In
quel tempo, Gesù prese con sé Pietro, Giacomo e Giovanni e li condusse su un
alto monte, in disparte, loro soli.
Fu
trasfigurato davanti a loro e le sue vesti divennero splendenti, bianchissime:
nessun lavandaio sulla terra potrebbe renderle così bianche. E apparve loro
Elia con Mosè e conversavano con Gesù. Prendendo la parola, Pietro disse a
Gesù: «Rabbì, è bello per noi essere qui; facciamo tre capanne, una per te, una
per Mosè e una per Elia». Non sapeva infatti che cosa dire, perché erano
spaventati.

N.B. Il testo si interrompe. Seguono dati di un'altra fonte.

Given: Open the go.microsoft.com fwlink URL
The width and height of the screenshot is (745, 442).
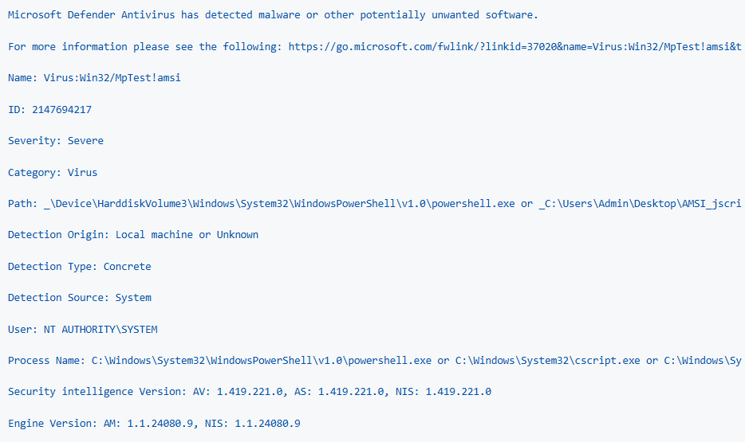Looking at the screenshot, I should click(x=514, y=46).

Venne una nube che li coprì con la sua ombra e dalla nube uscì una
voce: «Questi è il Figlio mio, l’amato: ascoltatelo!». E improvvisamente,
guardandosi attorno, non videro più nessuno, se non Gesù solo, con loro.
Mentre
scendevano dal monte, ordinò loro di non raccontare ad alcuno ciò che avevano
visto, se non dopo che il Figlio dell’uomo fosse risorto dai morti. Ed essi
tennero fra loro la cosa, chiedendosi che cosa volesse dire risorgere dai
morti.
Gen
22,1-2.9.10-13.15-18 Sal 115 Rm 8,31-34
Mc 9,2-10
Ci
capita di sperimentare momenti di dolce e trasfigurante intimità con il
Signore. Ci capita di desiderare di passare la vita in quei sentimenti e in
quello stato d’animo. Ma la vita spirituale non segue la logica della bulimia
di emozioni. Il vangelo di questa domenica ci ricorda che l’esperienza della
trasfigurazione è un momento di ristoro in cui il Signore ci fa pregustare l’eternità,
invitandoci però a scendere dal monte e a impegnarci a trasfigurare la storia. La
trasfigurazione è anche un memento: ricordare che il Cristo sfigurato con il
quale facciamo il lavoro del Cireneo, è lo stesso Cristo trasfigurato che «fa
nuove tutte le cose». Questo Cristo, sfigurato e trasfigurato, è il Figlio
Amato del Padre, la Parola che dobbiamo ascoltare e far risuonare nelle nostre
esistenze.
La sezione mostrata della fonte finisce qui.